Ring of Fire – This is a complex and complicated project
QUEEN’S PARK – The Ring of Fire was the subject of a question in the Ontario Legislature on Tuesday. Minister of Northern Development and Mines, Michael Gravelle was up in the legislature answering a question from the opposition MPP Michael Mantha.
Minister Gravelle has focused that the Ring of Fire is very important, but also that getting the Ring of Fire right is equally important. “It might be slightly longer, but it will be going forward,” stated the Minister. “We are going to get it right,” continued Gravelle.
That focus has raised concern with the opposition who are suggesting that perhaps getting it right could be taking so long that it might set the project back.
From Question Period in the Ontario Legislature:
Mr. Michael Mantha: My question is to the Minister of Northern Development and Mines. In May 2012, the Premier said, “In order for the Ring of Fire development to go forward … in the best way possible, we know that this is a partnership: the federal government, First Nations, the provincial government and the companies working together.”
Yet, just two weeks ago, Cliffs was forced to consider pulling out of the Ring of Fire because this government refuses to provide direction in Ring of Fire development.
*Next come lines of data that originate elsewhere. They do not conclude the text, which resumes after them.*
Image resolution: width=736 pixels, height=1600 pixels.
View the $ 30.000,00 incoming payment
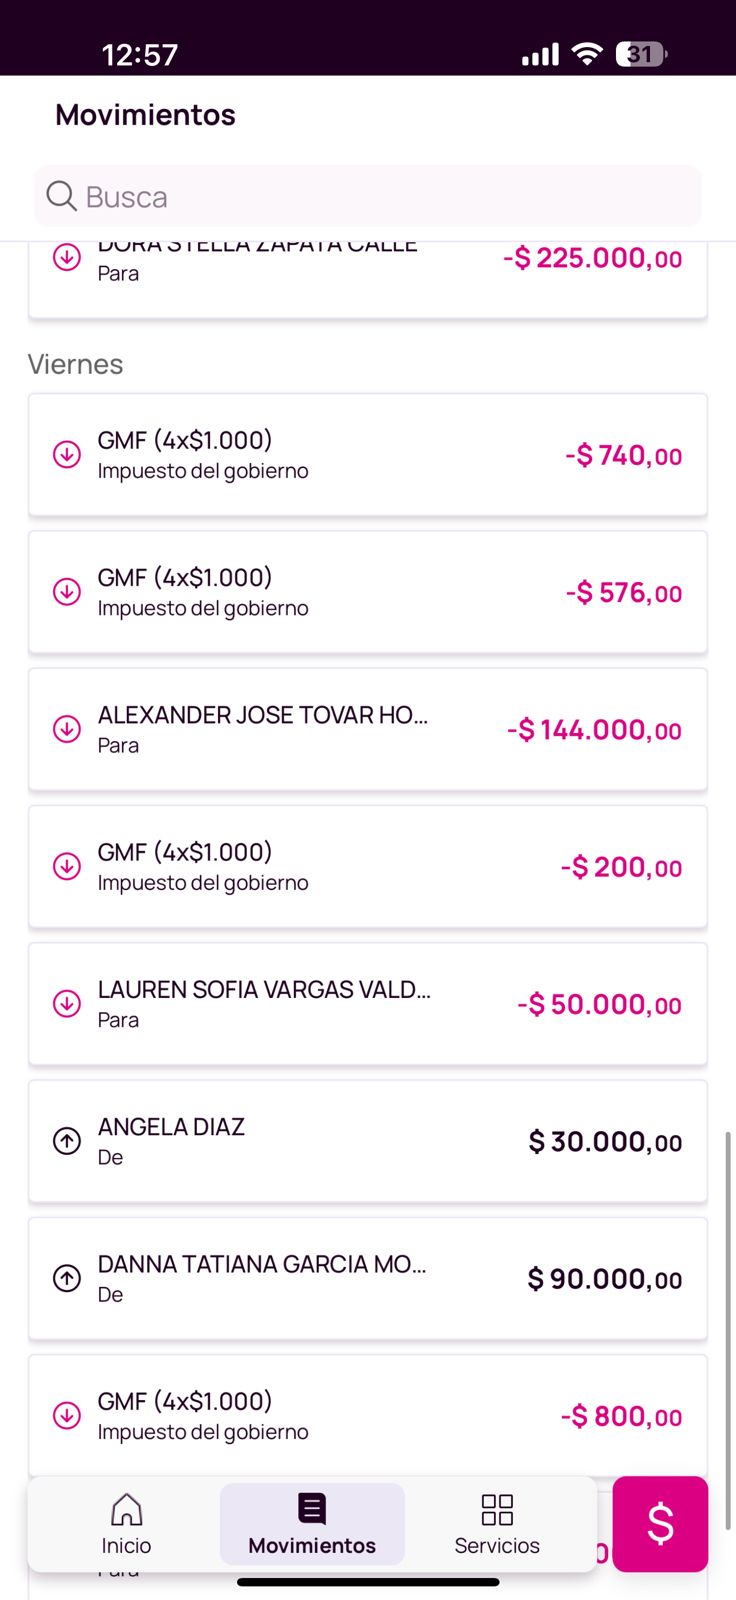(x=367, y=1141)
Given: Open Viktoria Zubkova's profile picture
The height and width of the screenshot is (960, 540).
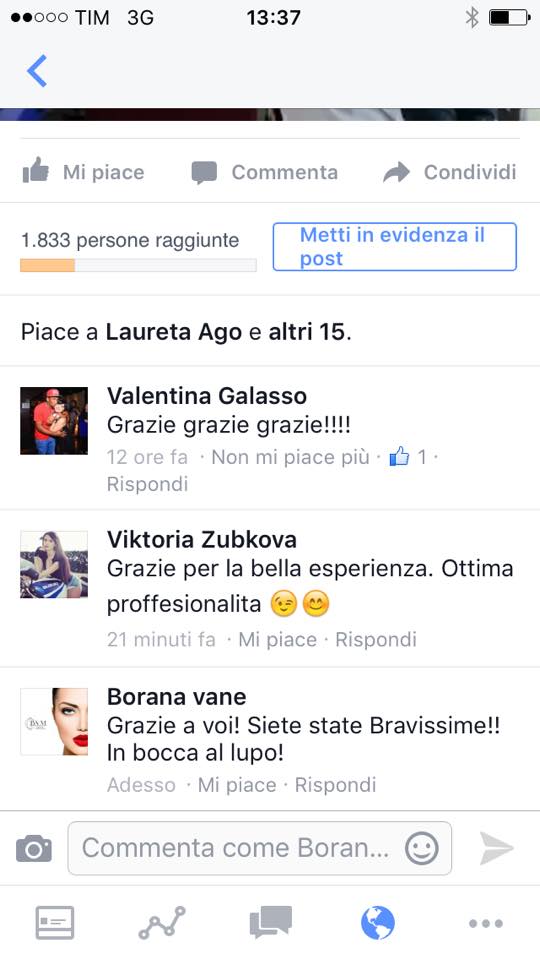Looking at the screenshot, I should [54, 564].
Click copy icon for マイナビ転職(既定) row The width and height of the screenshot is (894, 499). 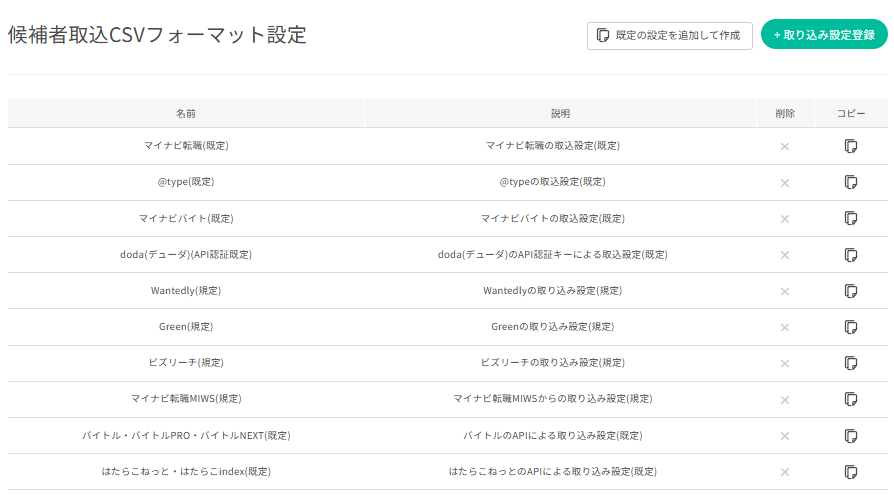[x=851, y=146]
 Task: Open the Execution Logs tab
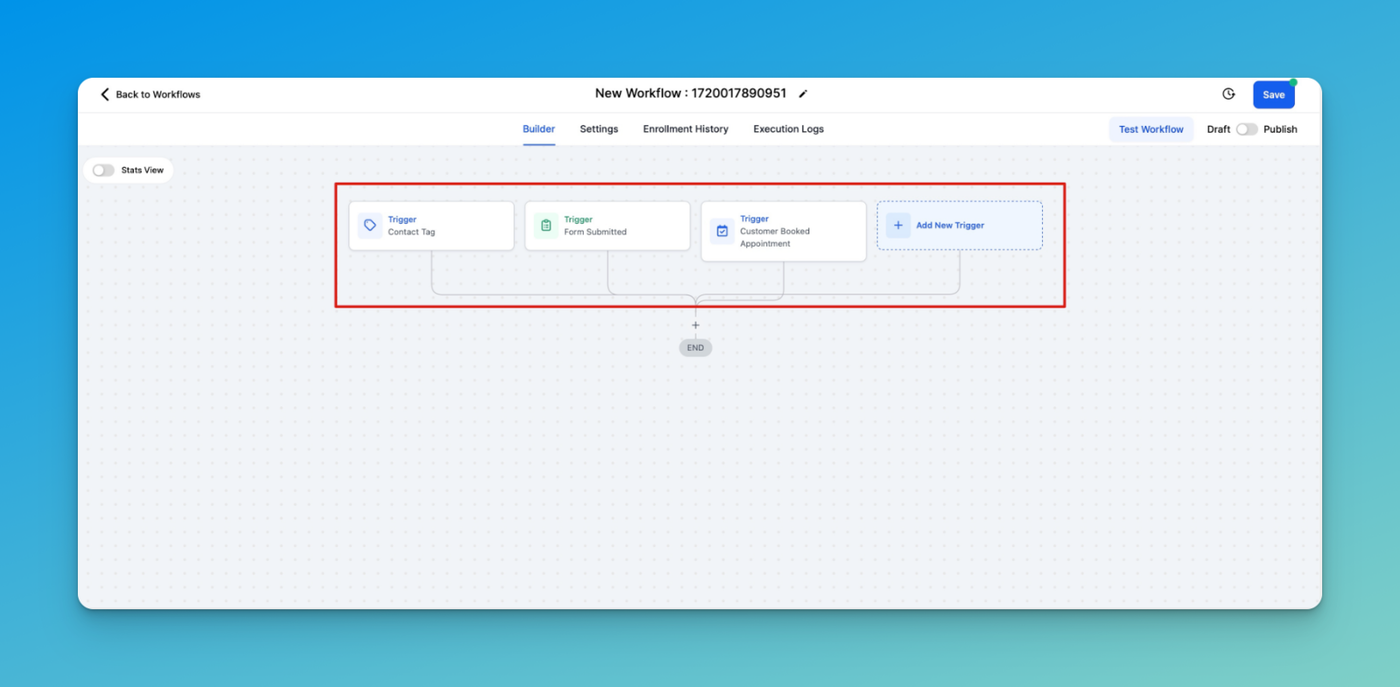(x=789, y=129)
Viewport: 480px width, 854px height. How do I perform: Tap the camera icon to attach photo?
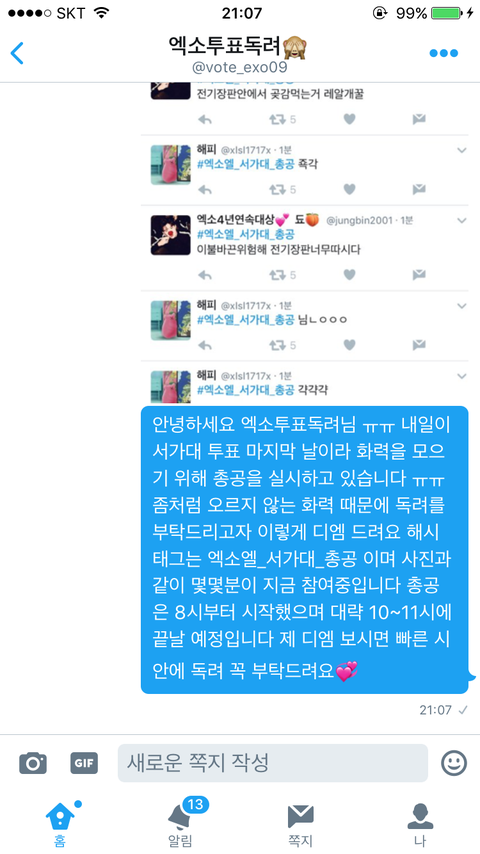point(33,762)
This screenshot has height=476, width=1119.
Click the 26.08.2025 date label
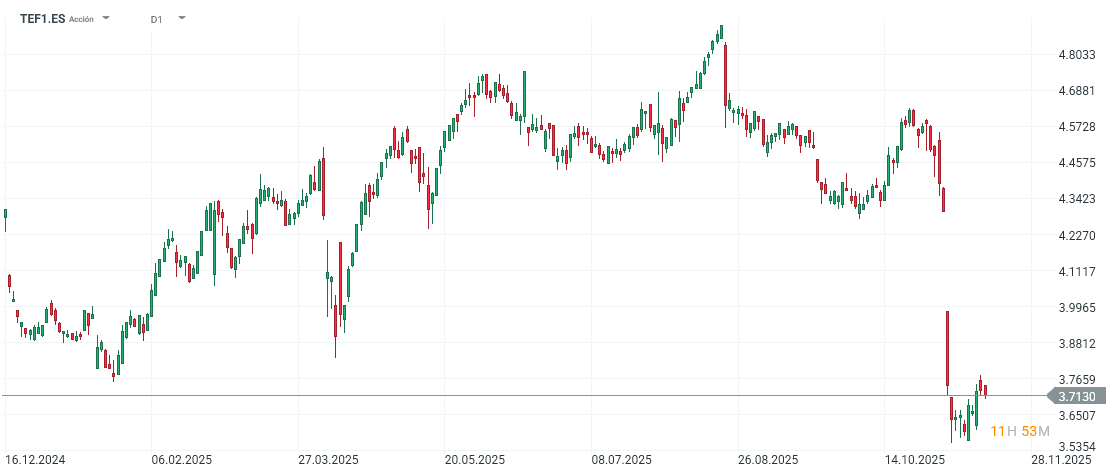pos(768,460)
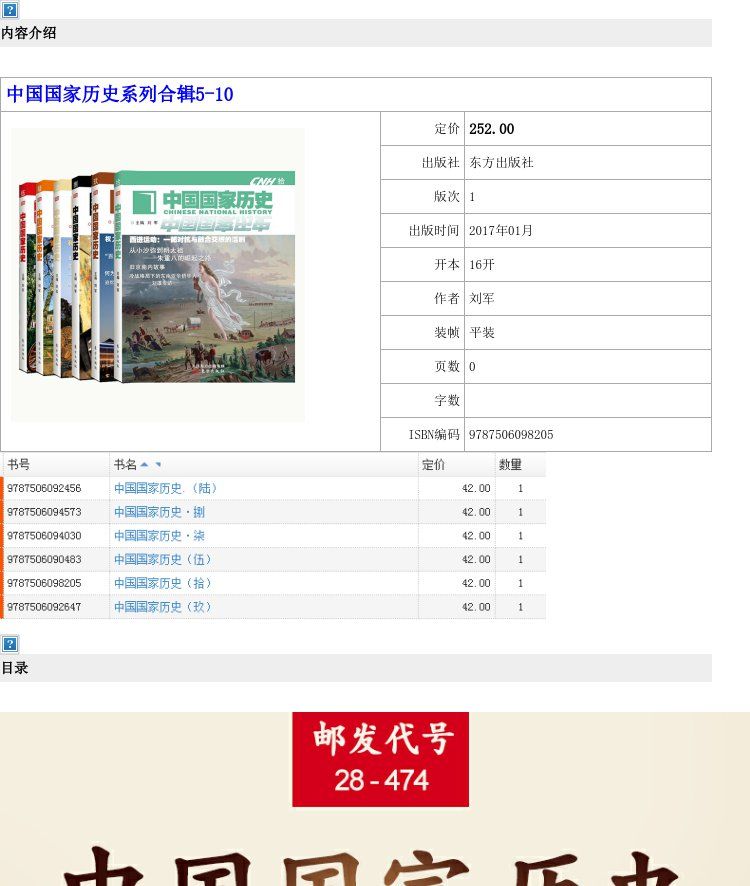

Last Friday, Northern Superior Resources was forced to sue the government for failing to play a role in consultation with First Nations. How can this government ask partners to work together while it refuses to play a role in creating a plan for mining development and job creation?
Hon. Michael Gravelle: I appreciate the question, and I think, as the member understands very well, we are indeed working with all our partners very, very closely. We’re certainly involved in very significant and important discussions, if not negotiations, with the Matawa First Nations, something that we hope will lead us towards a much greater opportunity to work together with them as well on a number of issues that are very important.
We’re working in terms of skills upgrading and skills training to have people prepared for the Ring of Fire. We’re certainly also working with the federal government, as well, trying to get them to play a true partnership role, and, may I say, with the companies. We continue to work closely in a focused way with all the companies: Cliffs Natural Resources, Noront Resources and KWG Resources.
This is a complex and complicated project, one that will make such a difference to so many over so many years—a multi-generational opportunity—and, indeed, that’s the opportunity that we have to work together with the work that, obviously, all of us can do here in the Legislature together.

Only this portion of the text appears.